§ Extracted records:
________________
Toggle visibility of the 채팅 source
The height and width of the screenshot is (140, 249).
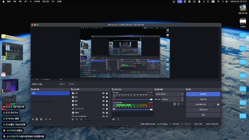click(103, 105)
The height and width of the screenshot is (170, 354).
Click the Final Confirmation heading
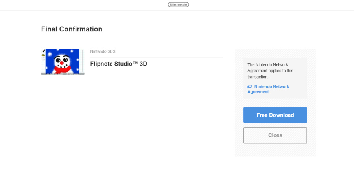pyautogui.click(x=72, y=29)
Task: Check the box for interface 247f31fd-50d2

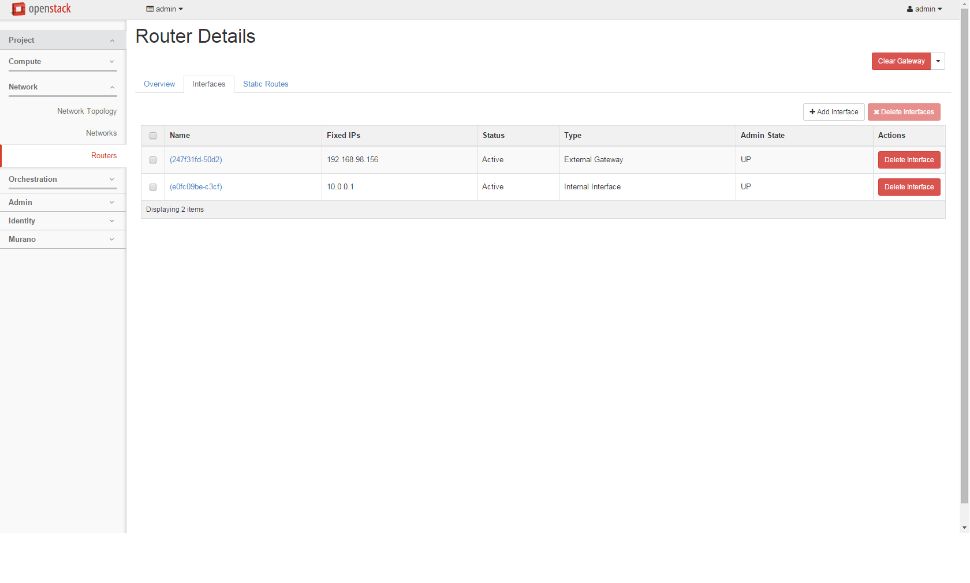Action: click(x=153, y=160)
________________
§ Assigned task:
The required answer is an exact copy of the lines from the one containing "Click the Final Confirmation heading" through the last line of the material, with the pictures removed.

§ Output for this exercise:
Click the Final Confirmation heading
pyautogui.click(x=72, y=29)
Task: Check the box for interface 247f31fd-50d2

Action: click(x=153, y=160)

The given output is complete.